Aujourd’hui, la pauvre Valérie Létard, sa secrétaire d’État à la solidarité, est moquée parce qu’on ne l’entend jamais. Et pour cause ! Quand elle doit annoncer un plan d’actions contre les violences faites aux femmes, Bertrand exige de le présenter lui-même en Conseil des ministres. Et quand la rumeur de la fausse démission de Christine Lagarde a couru les rédactions, Xavier Bertrand qui aimerait prendre sa place à Bercy, a été montré du doigt.
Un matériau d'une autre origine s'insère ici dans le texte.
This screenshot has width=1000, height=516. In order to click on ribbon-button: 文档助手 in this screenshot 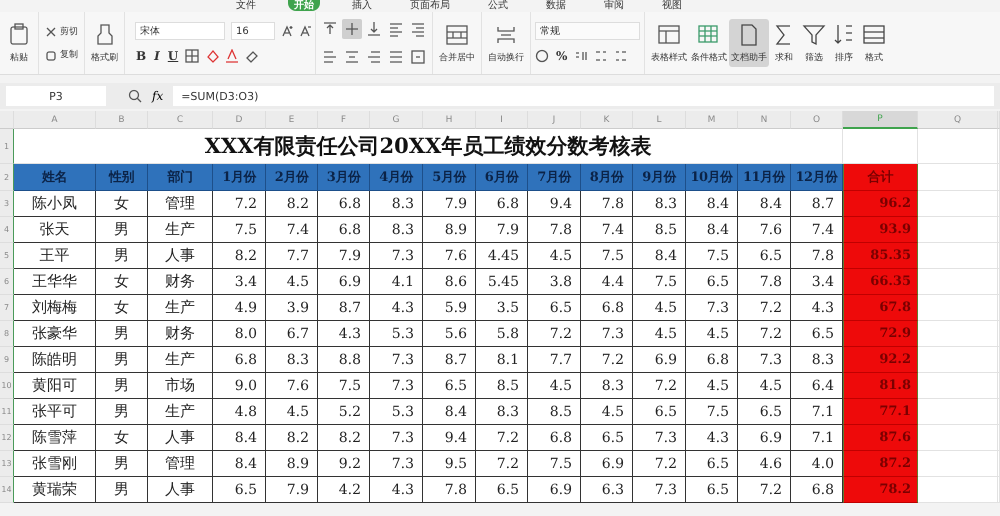, I will do `click(749, 43)`.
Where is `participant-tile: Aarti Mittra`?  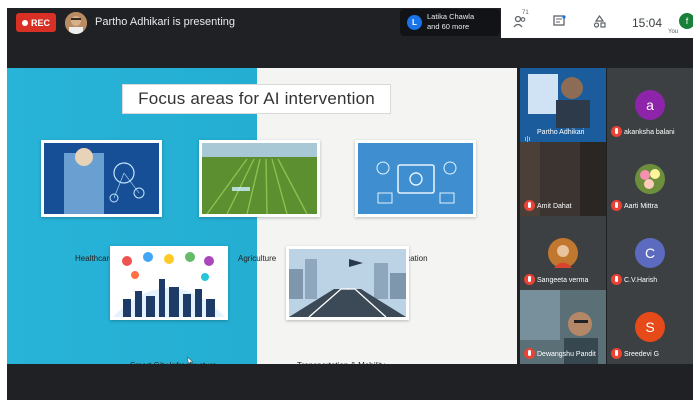 participant-tile: Aarti Mittra is located at coordinates (650, 179).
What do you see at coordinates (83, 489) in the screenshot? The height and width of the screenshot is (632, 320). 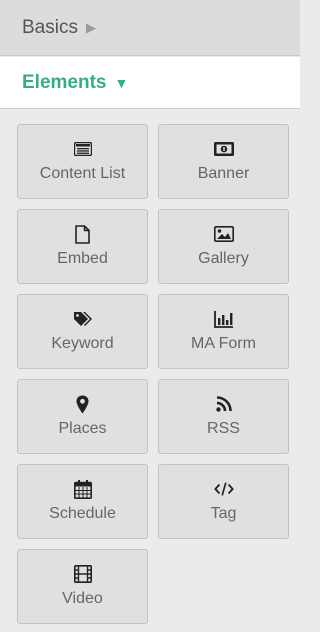 I see `calendar-icon` at bounding box center [83, 489].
Dans le même temps, ses collègues reconnaissent son talent, à Xavier Bertrand. De la crise du Chikungunya à la réforme des retraites en passant par l’interdiction de fumer dans les lieux publics, Bertrand a réalisé un sans faute. « Il est très bon », « Il sait s’entourer ». « Il est brillant », entend-on dans les ministères. « Il est fort » soupirait, admirative, la PDG de la SNCF, Anne-Marie Idrac, quand elle croyait encore être reconduite à son poste.
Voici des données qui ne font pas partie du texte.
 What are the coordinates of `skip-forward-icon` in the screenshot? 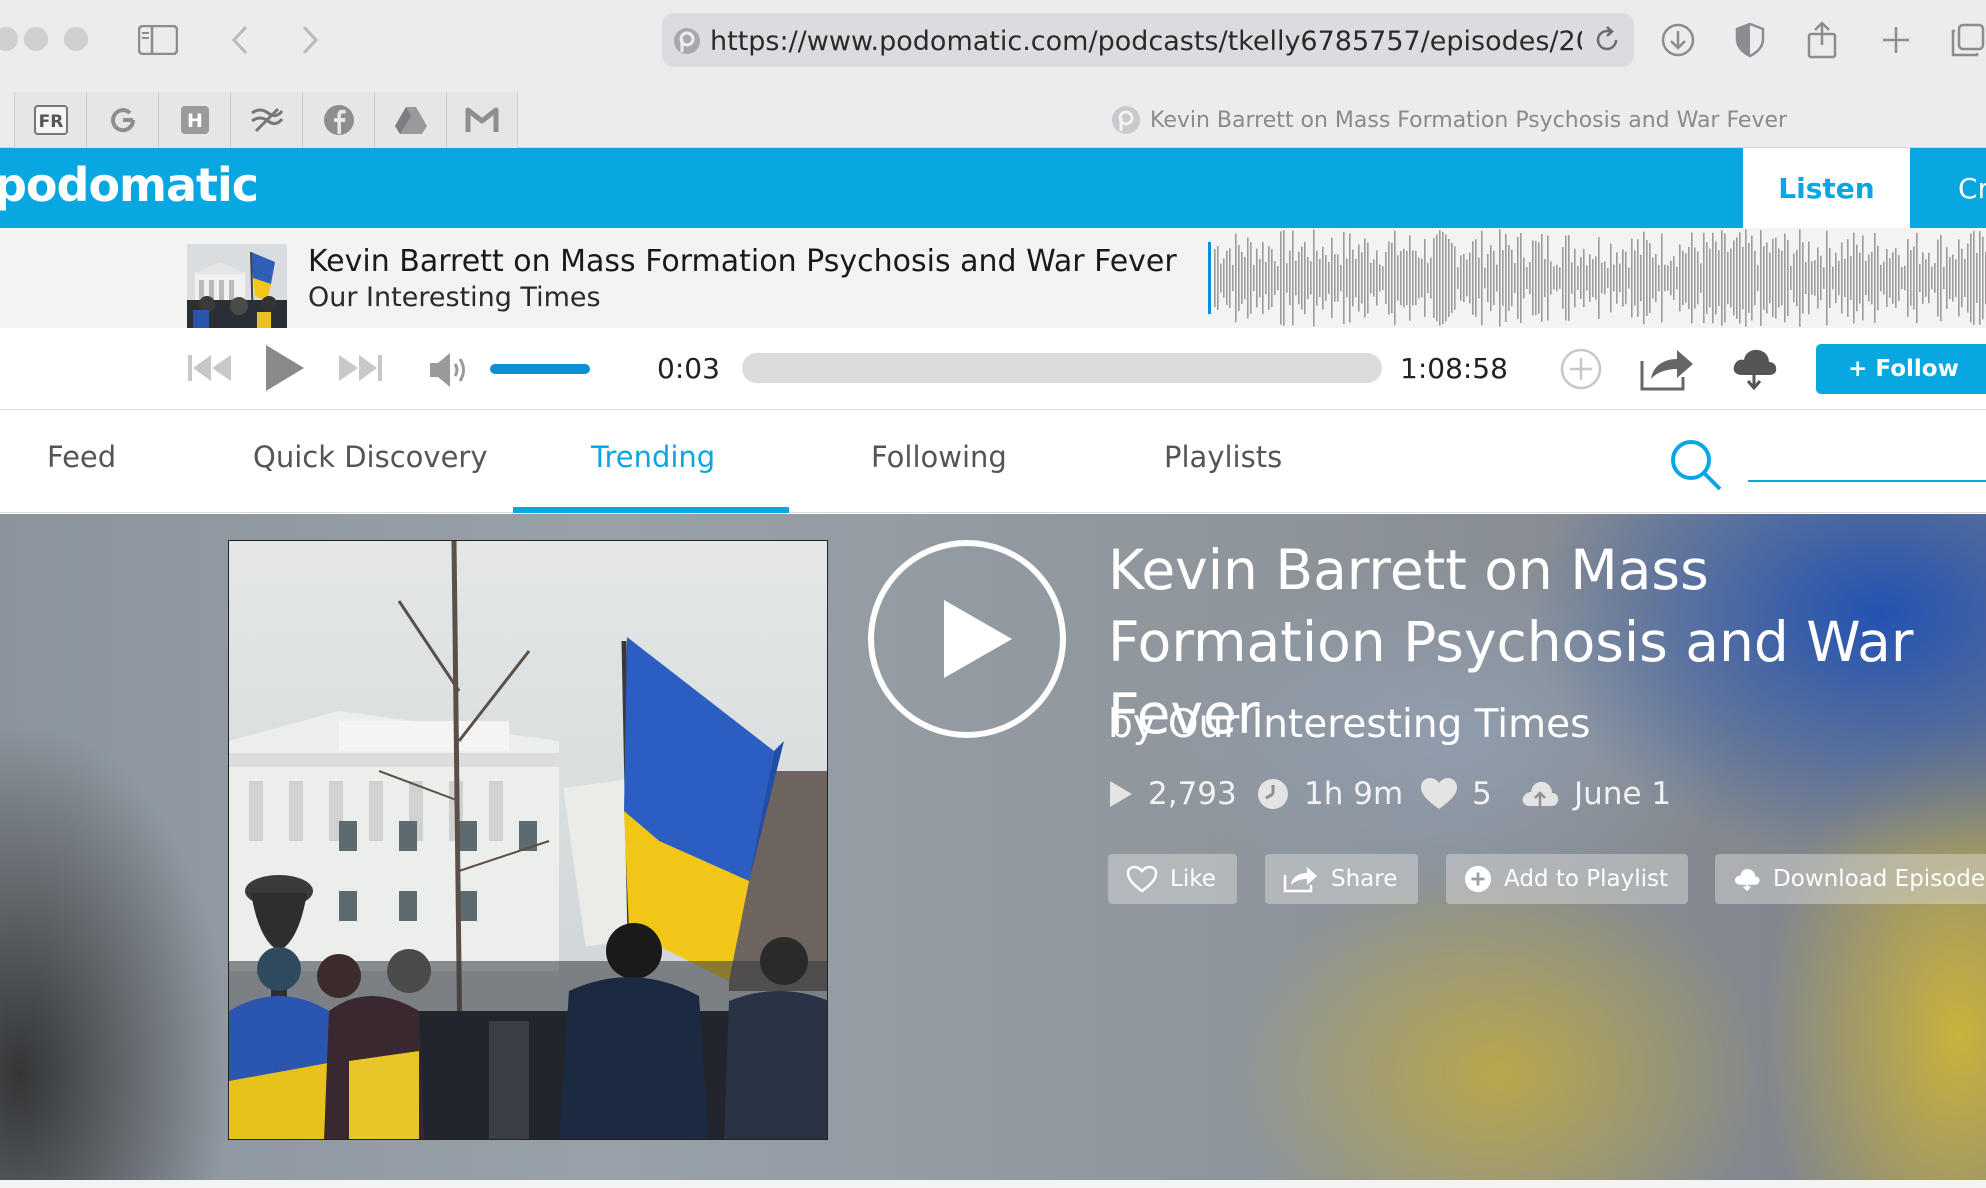 It's located at (360, 368).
Mais Xavier Bertrand, ce sont encore les « Guignols de l’info » qui l’ont le mieux percé à jour : sa marionnette montre un homme gentil, qui n’élève jamais la voix, fait mine de manifester de la compassion et ensuite dit « non » à toutes les demandes. Bertrand, c’est « un esprit carré dans un corps rond », comme disait Raymond Barre. Bertrand, c’est un peu Raymond Barre. Les diplômes en moins, mais l’ambition dévorante en plus. Ce qui change tout.